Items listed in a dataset
"""

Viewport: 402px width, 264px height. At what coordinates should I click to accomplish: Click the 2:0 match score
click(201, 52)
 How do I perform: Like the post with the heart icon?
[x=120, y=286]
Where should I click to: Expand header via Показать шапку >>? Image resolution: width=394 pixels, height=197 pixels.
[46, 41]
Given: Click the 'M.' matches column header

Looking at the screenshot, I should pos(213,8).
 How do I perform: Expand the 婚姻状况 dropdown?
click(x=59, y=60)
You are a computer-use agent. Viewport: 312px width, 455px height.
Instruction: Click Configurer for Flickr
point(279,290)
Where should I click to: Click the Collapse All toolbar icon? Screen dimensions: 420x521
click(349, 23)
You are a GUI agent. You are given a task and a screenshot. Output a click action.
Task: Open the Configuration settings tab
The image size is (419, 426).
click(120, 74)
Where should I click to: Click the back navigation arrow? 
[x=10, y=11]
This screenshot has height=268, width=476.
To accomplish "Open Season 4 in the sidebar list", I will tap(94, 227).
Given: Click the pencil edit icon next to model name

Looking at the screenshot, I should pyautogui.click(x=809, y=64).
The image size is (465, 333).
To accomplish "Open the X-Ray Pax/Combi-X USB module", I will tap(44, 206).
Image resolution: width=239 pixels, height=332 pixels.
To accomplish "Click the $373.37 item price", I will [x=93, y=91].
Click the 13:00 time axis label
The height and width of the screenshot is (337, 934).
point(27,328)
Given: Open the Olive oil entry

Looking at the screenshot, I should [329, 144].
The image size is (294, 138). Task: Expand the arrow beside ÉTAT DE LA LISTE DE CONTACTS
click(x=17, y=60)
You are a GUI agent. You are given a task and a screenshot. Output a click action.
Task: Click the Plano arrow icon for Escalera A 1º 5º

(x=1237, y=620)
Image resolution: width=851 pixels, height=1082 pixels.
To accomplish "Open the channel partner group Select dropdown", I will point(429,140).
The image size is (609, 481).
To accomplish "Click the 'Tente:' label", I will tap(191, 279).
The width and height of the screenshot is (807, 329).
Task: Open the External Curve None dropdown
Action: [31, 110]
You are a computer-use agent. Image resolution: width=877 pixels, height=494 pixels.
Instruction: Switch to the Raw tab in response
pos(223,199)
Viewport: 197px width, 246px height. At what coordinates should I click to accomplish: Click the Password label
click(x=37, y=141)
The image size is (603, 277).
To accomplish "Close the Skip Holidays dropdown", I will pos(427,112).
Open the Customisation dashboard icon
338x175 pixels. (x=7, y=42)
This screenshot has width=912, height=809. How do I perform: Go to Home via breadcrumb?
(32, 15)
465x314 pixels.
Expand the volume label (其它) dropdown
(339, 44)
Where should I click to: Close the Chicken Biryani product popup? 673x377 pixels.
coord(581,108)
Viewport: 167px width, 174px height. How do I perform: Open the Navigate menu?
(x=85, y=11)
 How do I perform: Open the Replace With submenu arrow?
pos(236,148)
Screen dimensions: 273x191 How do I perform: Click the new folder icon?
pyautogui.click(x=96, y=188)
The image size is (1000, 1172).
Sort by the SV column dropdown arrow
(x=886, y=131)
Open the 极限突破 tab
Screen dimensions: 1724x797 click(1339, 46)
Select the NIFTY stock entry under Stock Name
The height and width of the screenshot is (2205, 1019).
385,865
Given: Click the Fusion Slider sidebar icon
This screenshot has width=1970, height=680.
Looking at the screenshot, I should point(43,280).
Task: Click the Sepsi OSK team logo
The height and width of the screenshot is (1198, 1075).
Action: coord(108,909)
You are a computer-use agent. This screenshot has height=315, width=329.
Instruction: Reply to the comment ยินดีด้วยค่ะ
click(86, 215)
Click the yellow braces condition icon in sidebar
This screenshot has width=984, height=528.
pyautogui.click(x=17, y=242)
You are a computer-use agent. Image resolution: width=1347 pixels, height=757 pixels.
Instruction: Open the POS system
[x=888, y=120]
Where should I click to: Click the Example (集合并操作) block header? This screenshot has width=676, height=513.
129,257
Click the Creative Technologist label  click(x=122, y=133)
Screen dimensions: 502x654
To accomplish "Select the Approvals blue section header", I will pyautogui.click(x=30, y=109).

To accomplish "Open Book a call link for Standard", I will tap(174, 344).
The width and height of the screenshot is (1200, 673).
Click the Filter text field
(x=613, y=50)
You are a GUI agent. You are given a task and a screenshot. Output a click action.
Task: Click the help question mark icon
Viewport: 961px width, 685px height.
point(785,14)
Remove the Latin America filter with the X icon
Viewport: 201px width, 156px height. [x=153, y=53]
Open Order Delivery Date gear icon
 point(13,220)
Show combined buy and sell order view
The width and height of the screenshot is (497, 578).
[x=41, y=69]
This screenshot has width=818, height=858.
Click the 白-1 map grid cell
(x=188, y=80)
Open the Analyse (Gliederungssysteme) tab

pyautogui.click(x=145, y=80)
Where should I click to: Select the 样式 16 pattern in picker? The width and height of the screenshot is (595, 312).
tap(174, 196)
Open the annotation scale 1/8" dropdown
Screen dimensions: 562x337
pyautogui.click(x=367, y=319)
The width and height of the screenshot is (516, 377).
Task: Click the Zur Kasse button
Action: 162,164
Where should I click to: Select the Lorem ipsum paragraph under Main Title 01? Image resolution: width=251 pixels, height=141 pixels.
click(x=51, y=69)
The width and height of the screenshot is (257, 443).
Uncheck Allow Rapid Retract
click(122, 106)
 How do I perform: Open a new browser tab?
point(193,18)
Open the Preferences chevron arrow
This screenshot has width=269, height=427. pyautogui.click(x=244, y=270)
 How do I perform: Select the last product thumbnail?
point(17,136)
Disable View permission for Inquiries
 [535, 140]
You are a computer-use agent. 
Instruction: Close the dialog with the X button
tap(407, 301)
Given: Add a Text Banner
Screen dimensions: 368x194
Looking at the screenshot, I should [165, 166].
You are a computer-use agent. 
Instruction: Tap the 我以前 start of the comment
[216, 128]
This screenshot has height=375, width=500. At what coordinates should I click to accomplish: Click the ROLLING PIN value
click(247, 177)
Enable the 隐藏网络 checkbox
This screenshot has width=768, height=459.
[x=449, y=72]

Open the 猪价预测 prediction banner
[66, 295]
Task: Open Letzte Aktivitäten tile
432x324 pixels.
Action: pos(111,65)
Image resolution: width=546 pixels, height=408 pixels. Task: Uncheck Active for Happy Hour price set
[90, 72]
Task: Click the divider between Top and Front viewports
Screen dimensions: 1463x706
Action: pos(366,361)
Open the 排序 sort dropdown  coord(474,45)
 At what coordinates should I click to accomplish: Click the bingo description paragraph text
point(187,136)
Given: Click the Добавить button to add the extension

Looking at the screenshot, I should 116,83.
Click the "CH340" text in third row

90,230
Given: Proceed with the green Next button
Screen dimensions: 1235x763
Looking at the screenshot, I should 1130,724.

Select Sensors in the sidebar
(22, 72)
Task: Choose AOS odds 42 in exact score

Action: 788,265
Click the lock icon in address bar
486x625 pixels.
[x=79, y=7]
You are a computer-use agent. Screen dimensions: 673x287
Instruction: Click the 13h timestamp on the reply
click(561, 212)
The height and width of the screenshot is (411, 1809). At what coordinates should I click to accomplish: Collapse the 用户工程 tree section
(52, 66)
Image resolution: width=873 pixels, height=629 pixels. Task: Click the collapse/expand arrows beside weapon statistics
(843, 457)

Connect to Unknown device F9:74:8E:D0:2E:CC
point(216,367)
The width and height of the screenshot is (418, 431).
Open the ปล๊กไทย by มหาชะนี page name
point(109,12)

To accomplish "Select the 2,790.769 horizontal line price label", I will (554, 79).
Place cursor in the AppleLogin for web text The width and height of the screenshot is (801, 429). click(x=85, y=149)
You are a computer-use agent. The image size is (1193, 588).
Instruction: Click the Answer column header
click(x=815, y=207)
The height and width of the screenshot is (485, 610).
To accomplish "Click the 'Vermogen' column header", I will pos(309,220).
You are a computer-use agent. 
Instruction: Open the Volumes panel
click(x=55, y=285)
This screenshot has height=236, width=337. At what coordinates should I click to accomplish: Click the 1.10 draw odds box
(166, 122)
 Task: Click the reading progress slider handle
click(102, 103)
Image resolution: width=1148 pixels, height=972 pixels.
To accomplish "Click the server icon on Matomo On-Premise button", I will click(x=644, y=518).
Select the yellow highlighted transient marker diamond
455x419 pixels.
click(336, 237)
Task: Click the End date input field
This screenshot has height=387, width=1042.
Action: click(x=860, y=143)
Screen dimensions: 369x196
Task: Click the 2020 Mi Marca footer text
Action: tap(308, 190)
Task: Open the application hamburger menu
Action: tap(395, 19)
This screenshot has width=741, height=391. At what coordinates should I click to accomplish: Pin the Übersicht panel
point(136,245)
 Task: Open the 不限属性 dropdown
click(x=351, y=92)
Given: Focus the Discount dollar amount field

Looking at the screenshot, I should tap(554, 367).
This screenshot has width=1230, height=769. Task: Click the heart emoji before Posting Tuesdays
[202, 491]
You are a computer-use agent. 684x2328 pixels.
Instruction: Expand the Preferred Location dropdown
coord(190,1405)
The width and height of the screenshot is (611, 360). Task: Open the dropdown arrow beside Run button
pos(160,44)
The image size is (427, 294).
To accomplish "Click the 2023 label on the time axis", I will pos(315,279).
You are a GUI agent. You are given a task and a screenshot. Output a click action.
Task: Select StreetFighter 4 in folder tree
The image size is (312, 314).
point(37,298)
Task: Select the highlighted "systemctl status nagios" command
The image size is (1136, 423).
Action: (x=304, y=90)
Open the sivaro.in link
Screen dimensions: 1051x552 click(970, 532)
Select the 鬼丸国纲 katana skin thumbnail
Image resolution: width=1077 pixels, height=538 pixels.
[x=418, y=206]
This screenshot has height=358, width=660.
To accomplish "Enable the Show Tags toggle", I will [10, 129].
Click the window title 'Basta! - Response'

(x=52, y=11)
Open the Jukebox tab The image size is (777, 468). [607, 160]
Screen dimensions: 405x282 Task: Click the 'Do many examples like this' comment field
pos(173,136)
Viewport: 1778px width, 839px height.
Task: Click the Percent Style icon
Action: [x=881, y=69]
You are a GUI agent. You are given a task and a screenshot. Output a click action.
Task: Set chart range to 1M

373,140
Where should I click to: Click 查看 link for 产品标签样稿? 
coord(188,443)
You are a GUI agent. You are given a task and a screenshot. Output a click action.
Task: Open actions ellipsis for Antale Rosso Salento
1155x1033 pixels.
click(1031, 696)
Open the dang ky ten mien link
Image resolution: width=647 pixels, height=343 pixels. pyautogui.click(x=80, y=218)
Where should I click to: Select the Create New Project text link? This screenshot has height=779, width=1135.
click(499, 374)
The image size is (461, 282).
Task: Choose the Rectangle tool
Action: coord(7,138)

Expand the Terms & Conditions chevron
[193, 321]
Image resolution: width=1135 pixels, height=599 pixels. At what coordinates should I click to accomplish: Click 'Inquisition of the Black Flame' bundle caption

"""

[INSTRUCTIONS TO FOLLOW]: Above are the records; copy exactly the lines from the one with "Task: Select StreetFighter 4 in folder tree" through the final line.

[YOUR SOLUTION]:
Task: Select StreetFighter 4 in folder tree
The image size is (312, 314).
point(37,298)
Task: Select the highlighted "systemctl status nagios" command
The image size is (1136, 423).
Action: (x=304, y=90)
Open the sivaro.in link
Screen dimensions: 1051x552 click(970, 532)
Select the 鬼丸国纲 katana skin thumbnail
Image resolution: width=1077 pixels, height=538 pixels.
[x=418, y=206]
This screenshot has height=358, width=660.
To accomplish "Enable the Show Tags toggle", I will [10, 129].
Click the window title 'Basta! - Response'

(x=52, y=11)
Open the Jukebox tab The image size is (777, 468). [607, 160]
Screen dimensions: 405x282 Task: Click the 'Do many examples like this' comment field
pos(173,136)
Viewport: 1778px width, 839px height.
Task: Click the Percent Style icon
Action: [x=881, y=69]
You are a GUI agent. You are given a task and a screenshot. Output a click action.
Task: Set chart range to 1M

373,140
Where should I click to: Click 查看 link for 产品标签样稿? 
coord(188,443)
You are a GUI agent. You are given a task and a screenshot. Output a click action.
Task: Open actions ellipsis for Antale Rosso Salento
1155x1033 pixels.
click(1031, 696)
Open the dang ky ten mien link
Image resolution: width=647 pixels, height=343 pixels. pyautogui.click(x=80, y=218)
Where should I click to: Select the Create New Project text link? This screenshot has height=779, width=1135.
click(499, 374)
The image size is (461, 282).
Task: Choose the Rectangle tool
Action: coord(7,138)

Expand the Terms & Conditions chevron
[193, 321]
Image resolution: width=1135 pixels, height=599 pixels. At what coordinates should I click to accomplish: Click 'Inquisition of the Black Flame' bundle caption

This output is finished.